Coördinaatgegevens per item

☆ ☆ ☆ ☆

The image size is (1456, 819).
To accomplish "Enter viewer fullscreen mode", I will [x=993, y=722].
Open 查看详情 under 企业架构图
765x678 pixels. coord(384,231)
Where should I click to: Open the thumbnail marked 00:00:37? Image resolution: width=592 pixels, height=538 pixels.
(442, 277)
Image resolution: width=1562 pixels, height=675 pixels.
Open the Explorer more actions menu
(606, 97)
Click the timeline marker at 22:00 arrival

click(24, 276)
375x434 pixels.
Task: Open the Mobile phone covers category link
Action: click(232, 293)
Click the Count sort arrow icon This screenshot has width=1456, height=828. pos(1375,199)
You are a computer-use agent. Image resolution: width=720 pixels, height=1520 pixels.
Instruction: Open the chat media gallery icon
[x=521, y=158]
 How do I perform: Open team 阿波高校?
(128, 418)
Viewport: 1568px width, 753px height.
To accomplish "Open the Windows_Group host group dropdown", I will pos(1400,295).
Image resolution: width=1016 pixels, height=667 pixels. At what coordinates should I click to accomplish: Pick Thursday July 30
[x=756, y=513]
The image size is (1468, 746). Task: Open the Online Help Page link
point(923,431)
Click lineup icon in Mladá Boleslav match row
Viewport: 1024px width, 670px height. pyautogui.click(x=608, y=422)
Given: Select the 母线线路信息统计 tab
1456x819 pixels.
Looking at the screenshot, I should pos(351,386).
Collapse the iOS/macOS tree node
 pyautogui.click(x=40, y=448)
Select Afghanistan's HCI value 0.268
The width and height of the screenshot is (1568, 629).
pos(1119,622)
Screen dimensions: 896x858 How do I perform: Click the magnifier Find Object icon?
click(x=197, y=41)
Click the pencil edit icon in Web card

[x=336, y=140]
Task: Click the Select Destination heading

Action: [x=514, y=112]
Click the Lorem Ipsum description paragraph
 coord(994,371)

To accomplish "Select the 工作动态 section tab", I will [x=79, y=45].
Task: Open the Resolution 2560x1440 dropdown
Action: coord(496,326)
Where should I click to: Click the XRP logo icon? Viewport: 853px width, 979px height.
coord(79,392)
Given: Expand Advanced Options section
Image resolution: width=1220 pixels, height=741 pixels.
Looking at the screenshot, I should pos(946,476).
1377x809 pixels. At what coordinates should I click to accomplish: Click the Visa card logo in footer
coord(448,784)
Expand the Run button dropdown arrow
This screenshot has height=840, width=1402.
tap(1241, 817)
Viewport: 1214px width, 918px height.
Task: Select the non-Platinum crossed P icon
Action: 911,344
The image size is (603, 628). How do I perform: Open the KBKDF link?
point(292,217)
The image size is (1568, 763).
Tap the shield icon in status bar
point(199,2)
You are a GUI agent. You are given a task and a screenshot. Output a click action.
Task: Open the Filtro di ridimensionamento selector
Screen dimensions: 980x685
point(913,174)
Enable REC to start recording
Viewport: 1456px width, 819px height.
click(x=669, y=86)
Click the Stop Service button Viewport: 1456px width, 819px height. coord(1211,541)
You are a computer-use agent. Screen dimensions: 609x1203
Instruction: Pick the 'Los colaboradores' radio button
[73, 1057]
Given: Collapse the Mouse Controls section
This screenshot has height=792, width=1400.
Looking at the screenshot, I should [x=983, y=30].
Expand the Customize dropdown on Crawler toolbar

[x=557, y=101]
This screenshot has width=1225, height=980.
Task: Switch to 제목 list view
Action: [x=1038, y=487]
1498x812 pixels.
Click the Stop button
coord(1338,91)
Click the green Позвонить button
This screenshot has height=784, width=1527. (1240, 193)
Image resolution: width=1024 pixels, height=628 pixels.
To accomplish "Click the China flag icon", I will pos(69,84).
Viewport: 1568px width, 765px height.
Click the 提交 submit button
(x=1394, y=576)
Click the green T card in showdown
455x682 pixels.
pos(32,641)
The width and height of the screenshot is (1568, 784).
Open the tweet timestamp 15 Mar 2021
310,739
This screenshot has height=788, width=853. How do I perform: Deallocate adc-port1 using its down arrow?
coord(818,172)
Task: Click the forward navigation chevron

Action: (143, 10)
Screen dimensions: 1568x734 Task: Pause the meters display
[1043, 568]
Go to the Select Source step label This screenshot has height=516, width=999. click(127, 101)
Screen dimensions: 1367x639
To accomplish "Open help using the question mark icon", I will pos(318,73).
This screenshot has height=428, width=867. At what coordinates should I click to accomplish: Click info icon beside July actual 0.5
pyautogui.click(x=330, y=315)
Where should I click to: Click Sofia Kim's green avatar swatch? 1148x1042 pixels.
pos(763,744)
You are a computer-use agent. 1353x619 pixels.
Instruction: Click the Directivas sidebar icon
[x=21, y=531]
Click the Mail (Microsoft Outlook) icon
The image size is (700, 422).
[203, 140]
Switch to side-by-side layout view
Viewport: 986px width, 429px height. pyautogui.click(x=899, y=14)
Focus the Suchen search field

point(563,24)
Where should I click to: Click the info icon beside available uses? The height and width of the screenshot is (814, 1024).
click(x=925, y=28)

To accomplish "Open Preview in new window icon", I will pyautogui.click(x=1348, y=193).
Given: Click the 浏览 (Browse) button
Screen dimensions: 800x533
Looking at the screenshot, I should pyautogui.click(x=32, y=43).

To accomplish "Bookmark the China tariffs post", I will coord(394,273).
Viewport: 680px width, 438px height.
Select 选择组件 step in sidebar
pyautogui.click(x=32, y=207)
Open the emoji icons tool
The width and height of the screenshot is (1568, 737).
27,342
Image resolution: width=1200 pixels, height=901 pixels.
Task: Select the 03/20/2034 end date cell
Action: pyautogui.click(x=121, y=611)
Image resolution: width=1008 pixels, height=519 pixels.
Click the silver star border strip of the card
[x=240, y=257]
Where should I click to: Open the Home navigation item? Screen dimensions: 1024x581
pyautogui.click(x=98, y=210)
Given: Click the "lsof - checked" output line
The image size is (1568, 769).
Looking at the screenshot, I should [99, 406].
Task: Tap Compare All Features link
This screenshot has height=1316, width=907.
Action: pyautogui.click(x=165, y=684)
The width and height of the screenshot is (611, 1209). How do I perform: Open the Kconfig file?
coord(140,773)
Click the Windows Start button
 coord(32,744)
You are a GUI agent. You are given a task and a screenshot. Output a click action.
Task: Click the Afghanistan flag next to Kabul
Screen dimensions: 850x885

☆ ☆ ☆ ☆

* [UIT TE VOEREN]: Zoek in de gegevens hierboven elke regel waarin de tekenreeks "Viewport" voorkomt, en schrijf die regels over. Hoofdletters en kleine letters tellen mee.

* [UITWERKING]:
Viewport: 1568px width, 753px height.
Viewport: 1024px width, 670px height. pyautogui.click(x=608, y=422)
Where should I click to: Click the XRP logo icon? Viewport: 853px width, 979px height.
Viewport: 1214px width, 918px height.
Viewport: 1456px width, 819px height.
Click the Stop Service button Viewport: 1456px width, 819px height. coord(1211,541)
Viewport: 1568px width, 765px height.
Viewport: 986px width, 429px height. pyautogui.click(x=899, y=14)
Viewport: 680px width, 438px height.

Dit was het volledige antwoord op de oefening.